Start of Entries supplied
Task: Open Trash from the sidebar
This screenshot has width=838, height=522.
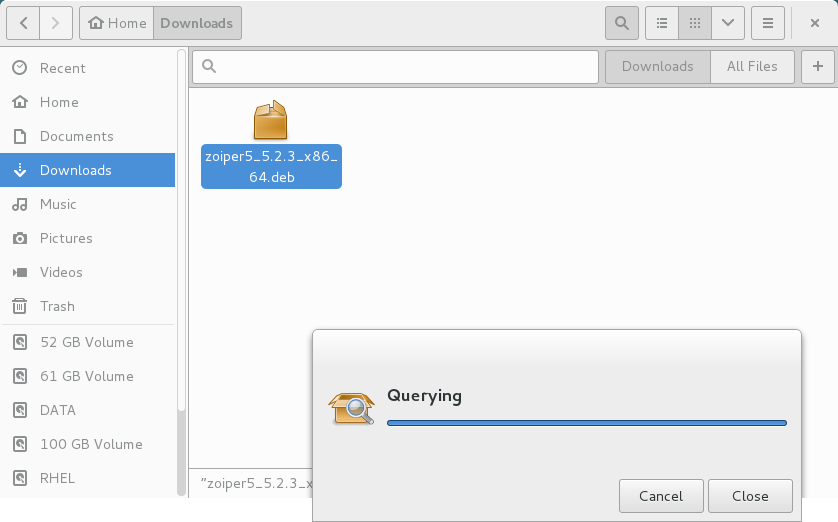Action: [57, 306]
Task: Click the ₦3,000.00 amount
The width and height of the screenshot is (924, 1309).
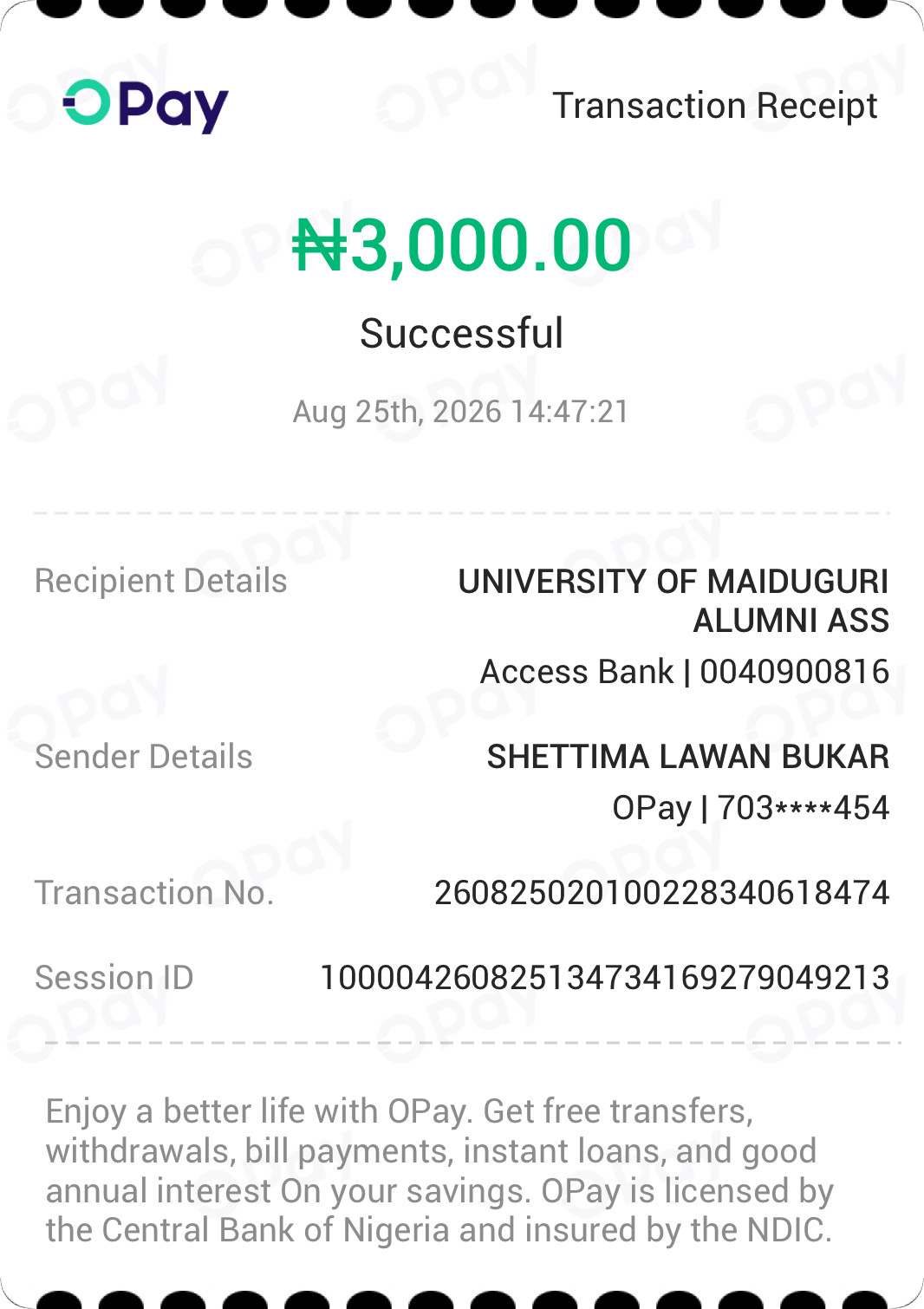Action: [x=462, y=245]
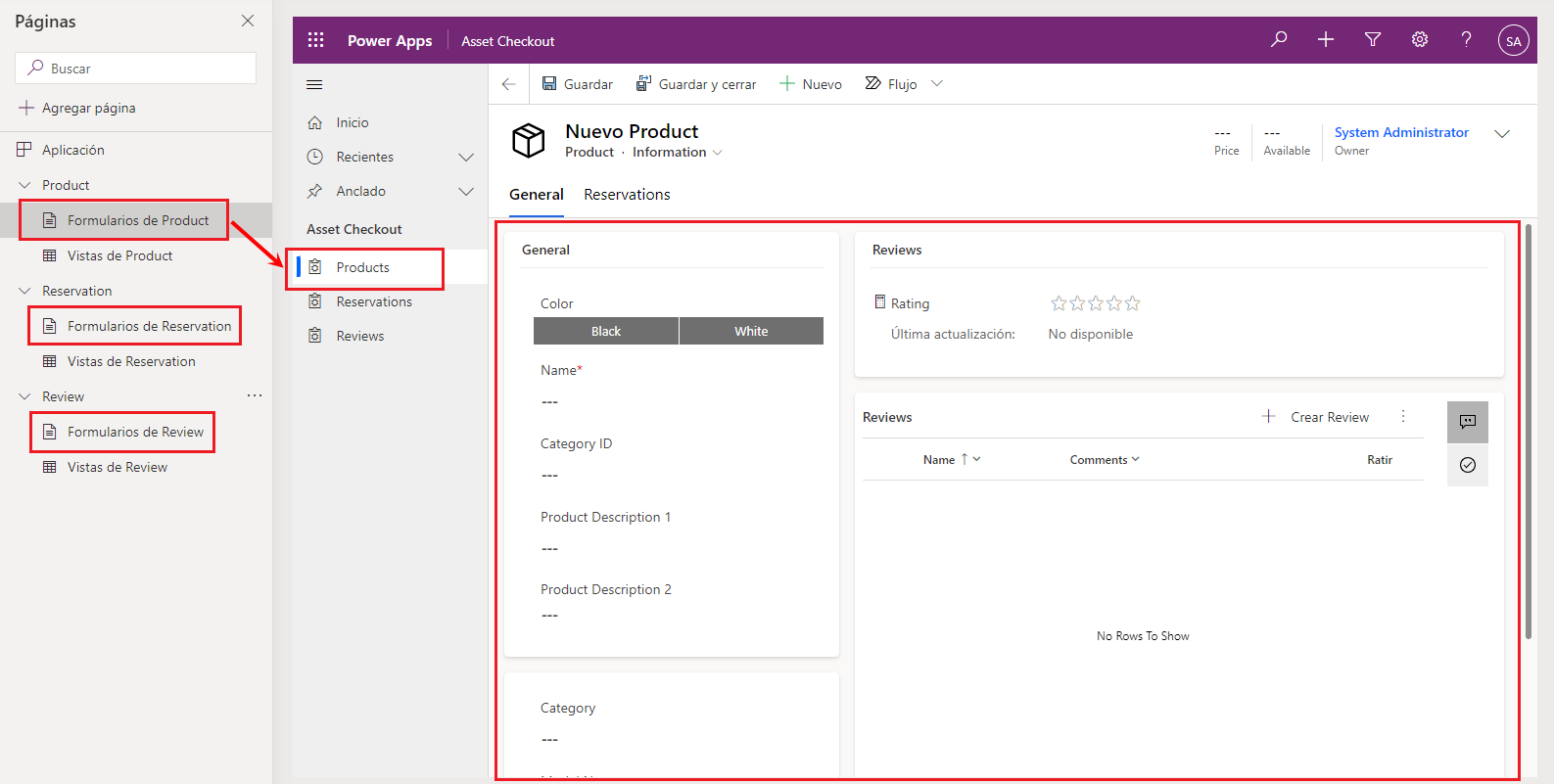Select the Black color option
This screenshot has height=784, width=1554.
pyautogui.click(x=605, y=331)
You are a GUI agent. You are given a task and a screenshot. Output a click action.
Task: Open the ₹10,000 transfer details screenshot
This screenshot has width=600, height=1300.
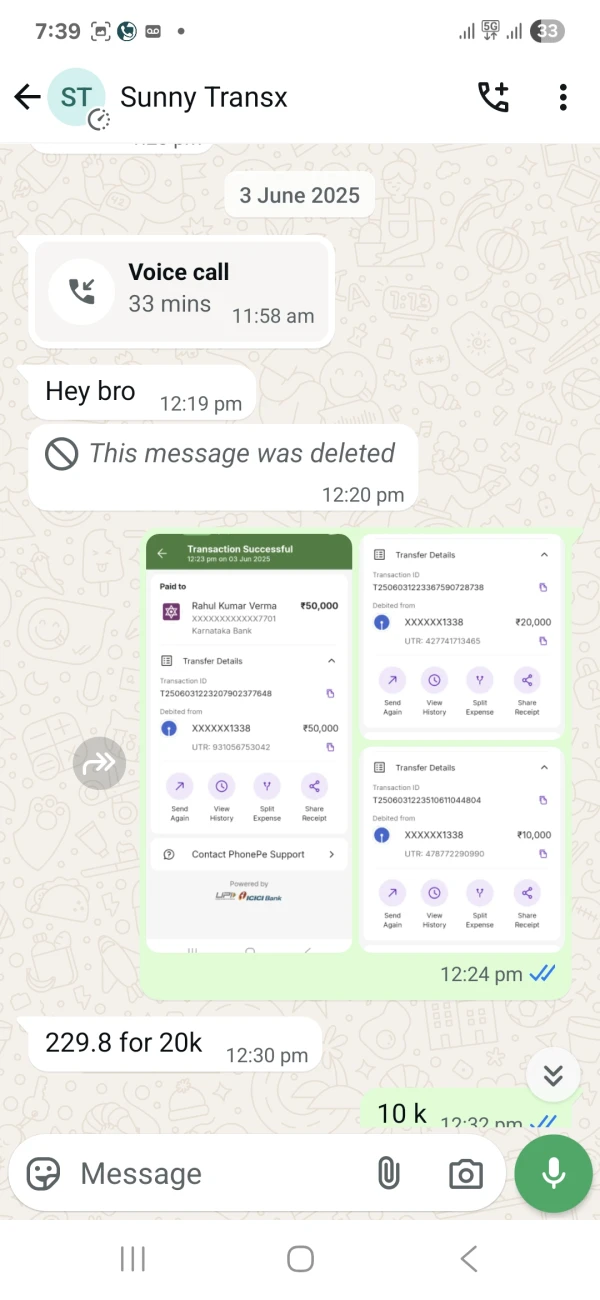461,850
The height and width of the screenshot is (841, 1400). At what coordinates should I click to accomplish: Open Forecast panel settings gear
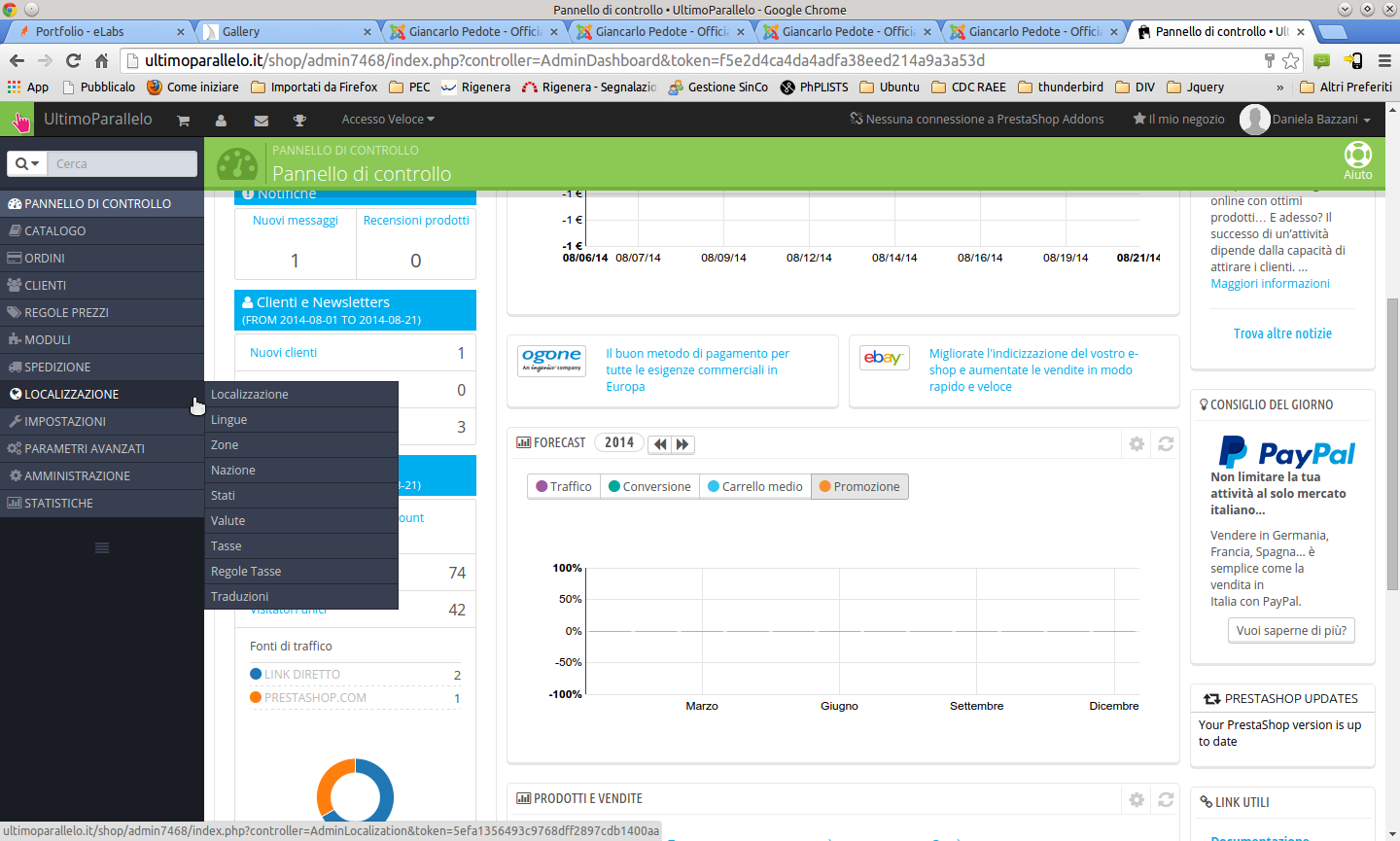pos(1137,443)
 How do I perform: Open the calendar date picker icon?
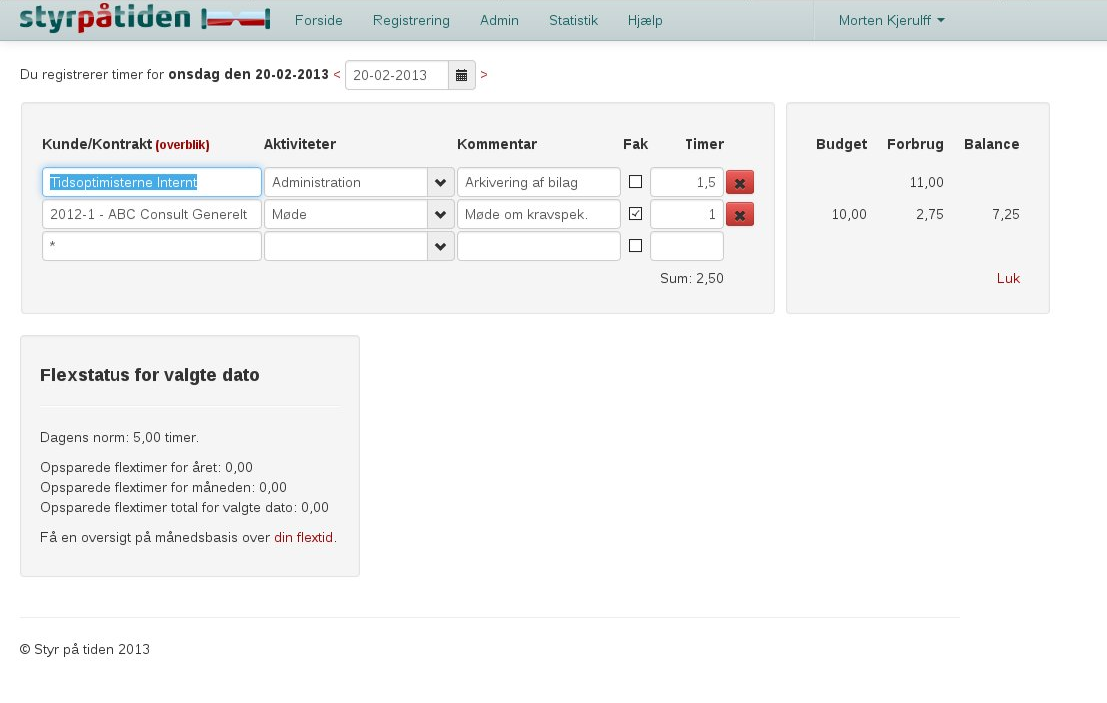click(461, 76)
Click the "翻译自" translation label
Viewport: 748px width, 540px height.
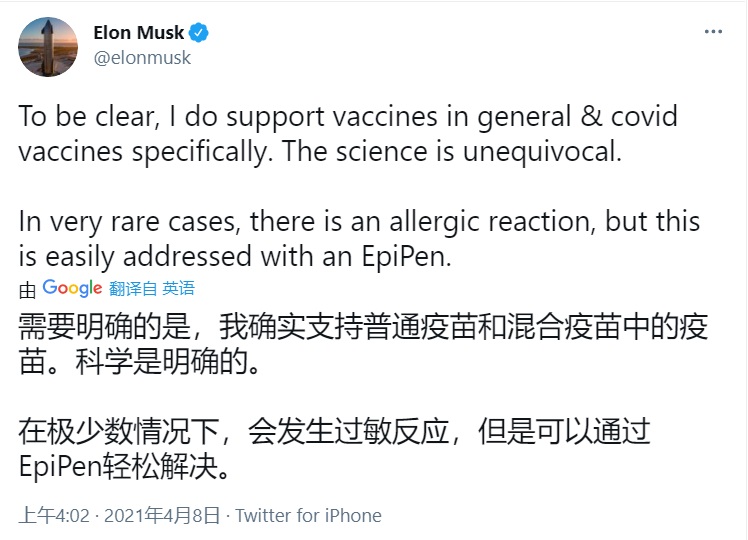(x=134, y=289)

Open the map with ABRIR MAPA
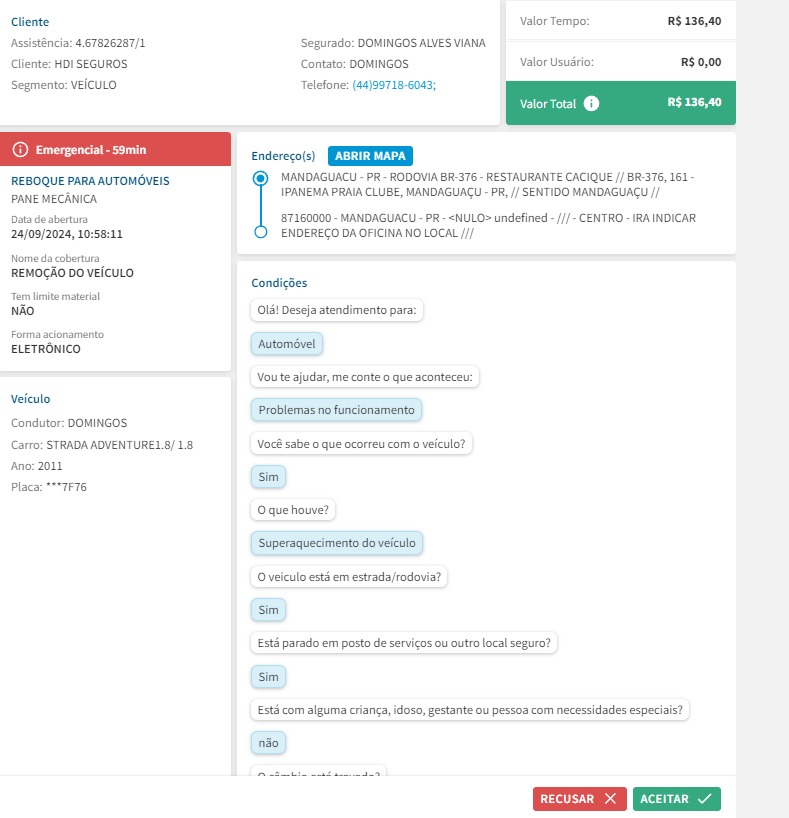click(x=369, y=156)
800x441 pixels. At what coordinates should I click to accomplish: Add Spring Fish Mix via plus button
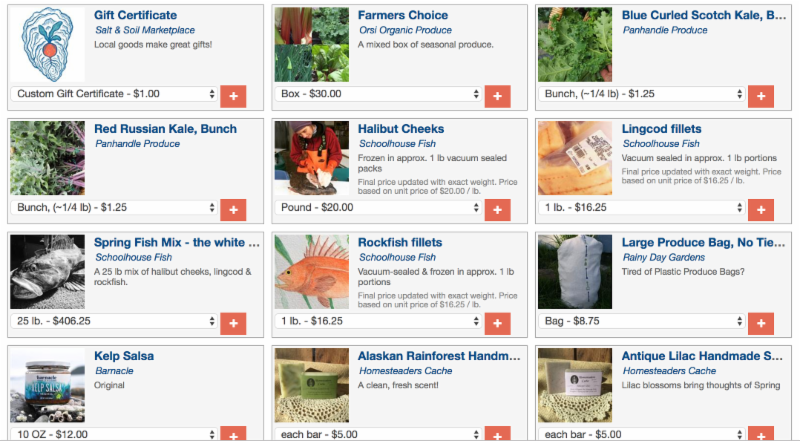[233, 323]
End of Entries supplied
Task instructions: An unchanged copy of the data, images excluded, is all that should be given.

Answer below:
Task: Open Trash from the sidebar
This screenshot has width=838, height=522.
Action: [57, 306]
Task: Click the ₦3,000.00 amount
The width and height of the screenshot is (924, 1309).
Action: [x=462, y=245]
Select the Black color option
This screenshot has height=784, width=1554.
pyautogui.click(x=605, y=331)
You are a GUI agent. You are given a task and a screenshot. Output a click action.
Task: Open the ₹10,000 transfer details screenshot
This screenshot has width=600, height=1300.
461,850
The height and width of the screenshot is (841, 1400). At what coordinates should I click to accomplish: Open Forecast panel settings gear
pos(1137,443)
 How do I perform: Open the calendar date picker icon?
click(461, 76)
Click the "翻译自" translation label
Viewport: 748px width, 540px height.
(x=134, y=289)

Open the map with ABRIR MAPA
click(x=369, y=156)
800x441 pixels. At what coordinates should I click to accomplish: Add Spring Fish Mix via plus button
[233, 323]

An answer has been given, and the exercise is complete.